Dans ce qui suit, nous examinerons les modèles actuels de la Trinité : le modèle social, le
modèle psychologique et le modèle de la constitution.
Le Modèle Social
Tout au long des Évangiles, les deux premières personnes de la Trinité sont désignées comme
étant « Père » et « Fils ». Ceci suggère l’analogie d’une famille, ou plus généralement d’une société.
Ainsi, les personnes de la Trinité pourraient être considérées étant un, exactement de la même
manière que, disons, Abraham, Sarah et Isaac sont un : tout comme ces trois êtres humains sont une
seule famille, de la même manière les personnes de la Trinité sont un seul Dieu. Mais, puisqu’il n’y a
pas de contradiction dans le fait de penser une famille étant triple et une, cette analogie supprime la
contradiction en disant que Dieu est triple et un. Ceux qui tentent de comprendre la Trinité
principalement selon les termes de cette analogie sont généralement appelés trinitariens sociaux.

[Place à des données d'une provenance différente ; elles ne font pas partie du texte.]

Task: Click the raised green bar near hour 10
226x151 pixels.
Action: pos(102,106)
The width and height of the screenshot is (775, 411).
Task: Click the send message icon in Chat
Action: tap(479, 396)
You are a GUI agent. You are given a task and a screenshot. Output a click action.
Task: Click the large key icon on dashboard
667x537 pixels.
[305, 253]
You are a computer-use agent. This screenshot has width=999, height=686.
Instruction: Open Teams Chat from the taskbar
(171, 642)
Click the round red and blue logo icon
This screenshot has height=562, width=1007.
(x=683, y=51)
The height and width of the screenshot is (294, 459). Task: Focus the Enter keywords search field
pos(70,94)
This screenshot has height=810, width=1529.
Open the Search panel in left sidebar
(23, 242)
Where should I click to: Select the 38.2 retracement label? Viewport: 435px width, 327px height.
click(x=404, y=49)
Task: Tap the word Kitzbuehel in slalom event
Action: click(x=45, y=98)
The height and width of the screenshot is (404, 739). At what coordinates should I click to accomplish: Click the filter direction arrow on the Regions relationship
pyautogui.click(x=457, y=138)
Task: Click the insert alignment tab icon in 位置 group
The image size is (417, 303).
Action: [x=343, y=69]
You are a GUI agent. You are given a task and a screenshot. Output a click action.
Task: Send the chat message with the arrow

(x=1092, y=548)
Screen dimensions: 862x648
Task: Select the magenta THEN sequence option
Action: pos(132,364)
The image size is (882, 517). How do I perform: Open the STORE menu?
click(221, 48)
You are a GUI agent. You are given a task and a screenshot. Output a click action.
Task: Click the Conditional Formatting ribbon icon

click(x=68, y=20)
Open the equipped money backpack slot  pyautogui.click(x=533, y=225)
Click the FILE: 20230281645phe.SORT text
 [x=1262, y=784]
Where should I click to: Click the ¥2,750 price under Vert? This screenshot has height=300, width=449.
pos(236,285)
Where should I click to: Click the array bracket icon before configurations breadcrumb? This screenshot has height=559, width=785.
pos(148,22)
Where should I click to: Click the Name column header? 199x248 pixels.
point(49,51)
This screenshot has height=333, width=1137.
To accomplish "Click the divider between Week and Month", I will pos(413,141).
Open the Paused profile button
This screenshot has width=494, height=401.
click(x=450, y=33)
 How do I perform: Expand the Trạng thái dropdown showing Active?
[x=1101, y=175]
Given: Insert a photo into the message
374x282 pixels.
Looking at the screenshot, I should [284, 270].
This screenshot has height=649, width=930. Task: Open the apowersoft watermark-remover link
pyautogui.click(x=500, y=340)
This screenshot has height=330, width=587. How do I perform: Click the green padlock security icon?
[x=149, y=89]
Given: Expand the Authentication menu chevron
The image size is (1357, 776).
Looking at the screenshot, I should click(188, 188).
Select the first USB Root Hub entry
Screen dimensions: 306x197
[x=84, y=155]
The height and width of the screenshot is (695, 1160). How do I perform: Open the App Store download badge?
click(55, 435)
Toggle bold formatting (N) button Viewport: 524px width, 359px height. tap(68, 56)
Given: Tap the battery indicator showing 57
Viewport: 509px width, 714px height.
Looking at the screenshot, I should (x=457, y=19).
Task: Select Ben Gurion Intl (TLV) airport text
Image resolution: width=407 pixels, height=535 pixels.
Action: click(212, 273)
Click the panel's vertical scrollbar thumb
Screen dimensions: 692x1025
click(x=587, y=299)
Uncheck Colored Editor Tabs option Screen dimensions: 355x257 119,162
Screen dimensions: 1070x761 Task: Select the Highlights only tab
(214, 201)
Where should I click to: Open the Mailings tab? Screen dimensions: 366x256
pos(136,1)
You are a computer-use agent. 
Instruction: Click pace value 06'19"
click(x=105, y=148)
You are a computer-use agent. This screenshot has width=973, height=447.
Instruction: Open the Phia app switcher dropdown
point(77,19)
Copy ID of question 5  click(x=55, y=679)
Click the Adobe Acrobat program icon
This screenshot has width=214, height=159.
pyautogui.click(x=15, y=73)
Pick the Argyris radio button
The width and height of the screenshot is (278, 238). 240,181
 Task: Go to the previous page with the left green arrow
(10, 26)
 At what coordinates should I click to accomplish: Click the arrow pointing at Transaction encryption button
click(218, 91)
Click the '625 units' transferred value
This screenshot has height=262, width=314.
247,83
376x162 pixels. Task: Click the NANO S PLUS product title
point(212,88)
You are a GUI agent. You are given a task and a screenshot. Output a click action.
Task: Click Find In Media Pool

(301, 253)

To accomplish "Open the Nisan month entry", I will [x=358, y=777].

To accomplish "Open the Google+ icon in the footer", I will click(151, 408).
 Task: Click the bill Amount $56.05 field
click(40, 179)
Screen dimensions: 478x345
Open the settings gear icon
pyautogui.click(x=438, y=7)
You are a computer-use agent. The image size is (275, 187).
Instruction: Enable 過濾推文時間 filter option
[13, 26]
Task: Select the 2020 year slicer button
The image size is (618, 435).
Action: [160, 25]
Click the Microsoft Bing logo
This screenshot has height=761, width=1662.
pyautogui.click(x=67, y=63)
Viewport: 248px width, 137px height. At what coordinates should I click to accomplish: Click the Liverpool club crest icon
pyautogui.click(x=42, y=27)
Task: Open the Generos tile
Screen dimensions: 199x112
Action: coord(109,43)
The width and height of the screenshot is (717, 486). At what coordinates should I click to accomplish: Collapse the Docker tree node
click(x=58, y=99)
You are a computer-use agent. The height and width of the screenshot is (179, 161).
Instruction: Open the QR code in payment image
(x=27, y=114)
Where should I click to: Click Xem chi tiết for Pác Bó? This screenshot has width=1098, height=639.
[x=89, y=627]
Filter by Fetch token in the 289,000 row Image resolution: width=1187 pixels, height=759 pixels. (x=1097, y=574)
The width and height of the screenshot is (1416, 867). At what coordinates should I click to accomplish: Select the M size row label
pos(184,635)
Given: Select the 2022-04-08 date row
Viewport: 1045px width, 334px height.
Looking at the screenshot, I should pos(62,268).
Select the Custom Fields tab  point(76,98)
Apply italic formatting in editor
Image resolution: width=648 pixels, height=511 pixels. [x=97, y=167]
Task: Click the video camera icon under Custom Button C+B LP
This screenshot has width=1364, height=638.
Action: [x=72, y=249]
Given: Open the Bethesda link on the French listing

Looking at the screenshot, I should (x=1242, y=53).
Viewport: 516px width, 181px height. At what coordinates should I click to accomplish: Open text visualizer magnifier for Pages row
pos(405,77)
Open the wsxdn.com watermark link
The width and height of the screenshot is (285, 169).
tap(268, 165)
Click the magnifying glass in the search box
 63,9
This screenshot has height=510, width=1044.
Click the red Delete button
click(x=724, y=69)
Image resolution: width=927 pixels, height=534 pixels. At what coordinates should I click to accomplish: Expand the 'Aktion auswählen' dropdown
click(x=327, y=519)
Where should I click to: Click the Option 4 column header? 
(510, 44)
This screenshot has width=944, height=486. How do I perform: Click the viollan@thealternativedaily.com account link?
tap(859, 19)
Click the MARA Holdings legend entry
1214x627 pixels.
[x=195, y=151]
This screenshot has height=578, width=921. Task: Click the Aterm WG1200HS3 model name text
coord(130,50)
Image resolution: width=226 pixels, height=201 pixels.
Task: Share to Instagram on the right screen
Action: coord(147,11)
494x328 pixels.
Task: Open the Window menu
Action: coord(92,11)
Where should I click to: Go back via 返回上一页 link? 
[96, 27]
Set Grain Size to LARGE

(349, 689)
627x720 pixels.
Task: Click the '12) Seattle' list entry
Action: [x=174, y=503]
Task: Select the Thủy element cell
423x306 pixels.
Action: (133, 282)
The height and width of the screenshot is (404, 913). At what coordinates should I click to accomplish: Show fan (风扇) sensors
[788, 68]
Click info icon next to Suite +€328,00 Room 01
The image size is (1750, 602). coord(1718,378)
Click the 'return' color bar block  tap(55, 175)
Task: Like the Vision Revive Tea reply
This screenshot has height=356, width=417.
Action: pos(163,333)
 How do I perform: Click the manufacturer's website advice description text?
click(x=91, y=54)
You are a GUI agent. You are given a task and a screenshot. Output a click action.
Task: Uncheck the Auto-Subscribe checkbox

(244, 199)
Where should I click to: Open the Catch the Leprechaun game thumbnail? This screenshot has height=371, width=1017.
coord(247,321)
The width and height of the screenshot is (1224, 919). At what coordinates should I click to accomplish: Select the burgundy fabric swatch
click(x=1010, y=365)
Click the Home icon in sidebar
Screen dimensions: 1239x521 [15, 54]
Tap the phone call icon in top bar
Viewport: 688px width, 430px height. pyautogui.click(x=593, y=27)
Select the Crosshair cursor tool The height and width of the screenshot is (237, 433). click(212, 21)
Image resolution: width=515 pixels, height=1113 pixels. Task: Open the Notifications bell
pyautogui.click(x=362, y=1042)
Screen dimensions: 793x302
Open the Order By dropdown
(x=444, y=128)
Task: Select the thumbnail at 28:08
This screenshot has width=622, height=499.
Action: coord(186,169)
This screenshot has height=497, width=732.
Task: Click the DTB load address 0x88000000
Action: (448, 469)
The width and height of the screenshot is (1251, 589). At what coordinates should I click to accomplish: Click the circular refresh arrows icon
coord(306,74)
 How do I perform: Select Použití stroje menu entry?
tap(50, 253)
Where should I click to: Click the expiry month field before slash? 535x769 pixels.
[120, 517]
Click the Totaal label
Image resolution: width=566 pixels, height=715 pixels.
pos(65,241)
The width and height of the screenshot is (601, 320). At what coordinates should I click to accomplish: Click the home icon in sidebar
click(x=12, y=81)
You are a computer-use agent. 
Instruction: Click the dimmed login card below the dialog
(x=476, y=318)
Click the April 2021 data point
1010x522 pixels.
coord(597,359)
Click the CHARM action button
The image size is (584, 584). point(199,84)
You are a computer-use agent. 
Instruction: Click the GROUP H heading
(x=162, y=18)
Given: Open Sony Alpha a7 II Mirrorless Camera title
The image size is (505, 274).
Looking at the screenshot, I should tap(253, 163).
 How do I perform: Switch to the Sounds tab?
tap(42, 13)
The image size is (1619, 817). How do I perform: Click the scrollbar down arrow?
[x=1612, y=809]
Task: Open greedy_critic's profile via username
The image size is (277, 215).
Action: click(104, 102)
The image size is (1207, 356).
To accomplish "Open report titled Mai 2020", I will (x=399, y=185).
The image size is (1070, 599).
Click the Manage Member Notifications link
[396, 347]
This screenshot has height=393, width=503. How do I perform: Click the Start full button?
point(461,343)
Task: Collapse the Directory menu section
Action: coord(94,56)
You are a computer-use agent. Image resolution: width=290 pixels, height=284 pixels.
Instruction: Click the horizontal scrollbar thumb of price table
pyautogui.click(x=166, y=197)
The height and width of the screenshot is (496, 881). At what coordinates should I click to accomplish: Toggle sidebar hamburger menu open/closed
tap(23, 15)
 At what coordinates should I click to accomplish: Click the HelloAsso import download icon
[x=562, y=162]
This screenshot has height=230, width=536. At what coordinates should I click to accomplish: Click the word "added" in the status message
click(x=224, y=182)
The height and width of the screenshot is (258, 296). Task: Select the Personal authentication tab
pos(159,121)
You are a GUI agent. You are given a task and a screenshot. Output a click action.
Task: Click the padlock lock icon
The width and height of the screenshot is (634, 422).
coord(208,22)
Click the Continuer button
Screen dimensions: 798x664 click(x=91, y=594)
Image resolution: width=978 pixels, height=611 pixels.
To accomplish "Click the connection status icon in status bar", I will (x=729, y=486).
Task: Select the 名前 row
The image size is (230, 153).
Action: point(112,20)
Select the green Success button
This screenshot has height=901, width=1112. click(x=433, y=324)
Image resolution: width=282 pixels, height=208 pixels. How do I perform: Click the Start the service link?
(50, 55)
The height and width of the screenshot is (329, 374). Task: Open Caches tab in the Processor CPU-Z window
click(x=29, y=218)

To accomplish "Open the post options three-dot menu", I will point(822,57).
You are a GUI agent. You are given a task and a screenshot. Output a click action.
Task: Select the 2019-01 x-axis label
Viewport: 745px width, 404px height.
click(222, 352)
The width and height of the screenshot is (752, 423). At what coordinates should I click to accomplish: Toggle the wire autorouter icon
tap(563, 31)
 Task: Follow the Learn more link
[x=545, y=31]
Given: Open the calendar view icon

Cette approche a été (de manière controversée) associée au trinitarisme grec ou oriental, une
tradition de réflexion qui trouve ses racines chez les trois Pères de l’Eglise d’Orient Basile de
Césarée, son frère Grégoire de Nazianze, et leur ami Grégoire de Nysse.
Plus récemment, Richard Swinburne a défendu une version de cette position d’après laquelle
chacune des trois personnes divines possède toutes les caractéristiques essentielles de la divinité :
l’omniscience, l’omnipotence, l’omniprésence, la perfection morale, etc. Toutefois, ces trois
personnes sont différentes des autres personnes avec lesquelles nous sommes familiers (et surtout,
également différentes des dieux familiers des systèmes polythéistes) en ce qu’ils ont des volontés
nécessairement harmonieuses, de telle sorte que leurs volitions ne peuvent jamais entrer en conflit,
et qu’il y a également nécessairement une parfaite relation d’amour entre eux. En outre, cette
position est compatible avec les affirmations traditionnelles sur les relations de dépendance entre les
membres de la Trinité. Les formulations traditionnelles de la doctrine soutiennent que le Père
engendre le Fils et que le Père et le Fils causent (c’est la spiration, littéralement « exhalent ») le Saint-
Esprit. De telles relations sont possibles aussi bien qu’une personne cause l’autre de telle manière
que la relation causale a toujours été, et qu’il est impossible pour cette relation de ne pas être.